医療機関で主に注意すべきハラスメントは3つ挙げられます。スタッフ間におけるパワハラ,スタッフ間および対患者におけるセクハラと,患者から受けるハラスメント,いわゆるペイシェントハラスメントです。
パワハラ(パワーハラスメント)は,上司や権力者が優越的な立場を利用して,不適切な言動を行うことです。典型的な例として,上司の医師による部下の医師や看護師に対する過度の叱責や,過剰な業務付与などがあります。パワハラには,身体的・精神的な攻撃,人間関係からの隔離,過大または過小な業務要求など,様々な形態があります。
2022年4月の労働施策総合推進法の改正により,すべての企業はパワハラ防止措置を講じることが義務づけられました。具体的には,相談窓口の設置や,就業規則においてパワハラ禁止の方針を明確にすることが含まれます。医療機関も例外ではなく,これらの対策を怠ると,医療機関名が公表されるリスクがあります。
セクハラ(セクシュアルハラスメント)は,性的な発言や行動を指します。たとえば,性的な事実関係を質問したり,性的な噂を流したりする行為が該当します。また,性別による役割分担の固定観念に基づく発言(「男なのに情けない」「女性はお茶くみをすべきだ」など)もセクハラに当たります。
セクハラは,その言動を受けた相手がどう感じたかが基準となります。その発言や行動をした人が問題ないと思っていても,相手が不快に感じればセクハラとして認定される可能性があります。
近年,顧客等からの著しい迷惑行為が問題となっており,カスタマーハラスメントと呼ばれています。令和5年度の厚生労働省の調査によると,2000あまりの企業のうち,過去3年間に顧客等からの著しい迷惑行為,つまりカスタマーハラスメントがあったと回答した企業の割合は86.8%で,多くの労働者がカスタマーハラスメントの被害に遭っていることがわかります(図1)1)。医療機関では特に「ペイシェントハラスメント」と呼ばれており,患者さんやその家族からの不当な要求やハラスメント行為が増加しています。このような問題に対処するために,医療従事者やスタッフが安全かつ効率的に働ける環境を守ることが必要不可欠です。

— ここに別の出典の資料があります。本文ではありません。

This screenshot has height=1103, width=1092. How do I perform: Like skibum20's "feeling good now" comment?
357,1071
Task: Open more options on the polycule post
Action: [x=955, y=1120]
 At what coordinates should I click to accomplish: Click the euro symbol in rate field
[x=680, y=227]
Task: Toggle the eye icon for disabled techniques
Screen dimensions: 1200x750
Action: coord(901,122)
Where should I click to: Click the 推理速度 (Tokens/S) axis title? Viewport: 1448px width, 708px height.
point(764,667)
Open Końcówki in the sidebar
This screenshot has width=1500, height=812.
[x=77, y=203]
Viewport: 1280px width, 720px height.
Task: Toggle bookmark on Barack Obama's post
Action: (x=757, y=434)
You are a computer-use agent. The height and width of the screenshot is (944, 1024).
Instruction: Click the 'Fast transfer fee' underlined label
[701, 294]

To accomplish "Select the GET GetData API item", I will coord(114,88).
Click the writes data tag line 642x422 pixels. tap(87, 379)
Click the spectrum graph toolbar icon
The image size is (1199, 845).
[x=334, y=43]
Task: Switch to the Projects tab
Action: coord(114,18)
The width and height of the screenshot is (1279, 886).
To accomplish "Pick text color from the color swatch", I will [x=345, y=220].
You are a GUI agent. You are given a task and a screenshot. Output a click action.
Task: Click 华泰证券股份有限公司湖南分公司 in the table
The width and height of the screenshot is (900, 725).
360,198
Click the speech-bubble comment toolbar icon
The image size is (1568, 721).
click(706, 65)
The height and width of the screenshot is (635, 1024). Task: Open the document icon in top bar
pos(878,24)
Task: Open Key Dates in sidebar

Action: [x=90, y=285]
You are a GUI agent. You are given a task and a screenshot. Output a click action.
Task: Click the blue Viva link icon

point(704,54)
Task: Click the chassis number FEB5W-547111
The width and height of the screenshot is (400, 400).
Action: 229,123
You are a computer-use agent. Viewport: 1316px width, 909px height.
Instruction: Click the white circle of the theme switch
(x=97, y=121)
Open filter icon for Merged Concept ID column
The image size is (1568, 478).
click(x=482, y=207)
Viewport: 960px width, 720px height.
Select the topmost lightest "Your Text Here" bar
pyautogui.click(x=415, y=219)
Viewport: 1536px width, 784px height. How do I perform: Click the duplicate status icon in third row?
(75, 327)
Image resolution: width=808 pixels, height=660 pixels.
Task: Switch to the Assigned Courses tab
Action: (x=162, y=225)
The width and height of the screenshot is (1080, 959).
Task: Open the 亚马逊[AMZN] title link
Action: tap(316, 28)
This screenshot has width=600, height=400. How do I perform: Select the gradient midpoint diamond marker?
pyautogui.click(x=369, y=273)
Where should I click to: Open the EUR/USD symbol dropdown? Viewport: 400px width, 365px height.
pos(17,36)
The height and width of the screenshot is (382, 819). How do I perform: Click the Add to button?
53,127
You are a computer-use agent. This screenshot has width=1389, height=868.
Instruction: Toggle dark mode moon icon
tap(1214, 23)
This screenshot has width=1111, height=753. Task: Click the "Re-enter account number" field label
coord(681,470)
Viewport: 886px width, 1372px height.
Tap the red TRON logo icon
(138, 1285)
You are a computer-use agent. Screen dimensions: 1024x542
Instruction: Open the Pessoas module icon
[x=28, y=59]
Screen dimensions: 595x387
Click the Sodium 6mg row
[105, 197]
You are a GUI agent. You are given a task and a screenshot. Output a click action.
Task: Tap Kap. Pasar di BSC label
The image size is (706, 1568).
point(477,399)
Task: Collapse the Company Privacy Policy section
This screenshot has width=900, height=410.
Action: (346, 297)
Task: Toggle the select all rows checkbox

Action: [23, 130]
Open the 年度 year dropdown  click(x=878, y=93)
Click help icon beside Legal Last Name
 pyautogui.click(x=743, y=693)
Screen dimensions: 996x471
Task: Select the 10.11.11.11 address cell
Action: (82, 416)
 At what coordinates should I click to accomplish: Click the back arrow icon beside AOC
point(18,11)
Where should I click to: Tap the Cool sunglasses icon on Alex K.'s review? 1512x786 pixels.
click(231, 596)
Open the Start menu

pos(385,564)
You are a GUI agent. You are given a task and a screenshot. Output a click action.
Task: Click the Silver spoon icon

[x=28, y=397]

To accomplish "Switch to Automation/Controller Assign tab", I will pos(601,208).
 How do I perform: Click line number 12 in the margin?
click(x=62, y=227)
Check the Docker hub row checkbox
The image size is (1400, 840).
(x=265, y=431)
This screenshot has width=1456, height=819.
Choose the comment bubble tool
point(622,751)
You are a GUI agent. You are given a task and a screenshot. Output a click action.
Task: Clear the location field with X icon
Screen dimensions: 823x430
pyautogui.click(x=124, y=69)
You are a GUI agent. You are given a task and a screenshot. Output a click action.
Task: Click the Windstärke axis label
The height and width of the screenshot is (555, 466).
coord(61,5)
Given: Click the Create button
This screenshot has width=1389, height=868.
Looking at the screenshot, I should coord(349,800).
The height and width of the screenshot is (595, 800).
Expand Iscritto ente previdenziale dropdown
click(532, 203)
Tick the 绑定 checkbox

過去3年間にハラスメントに関する相談があった企業のうち,顧客等からの著しい迷惑行為があったという回答の割合は9割弱にのぼります。医療機関におけるペイシェントハラスメントに関しても,医療従事者やスタッフがハラスメントへの不安やプレッシャーを感じずに働ける職場環境を整え,守っていくことが重要となります。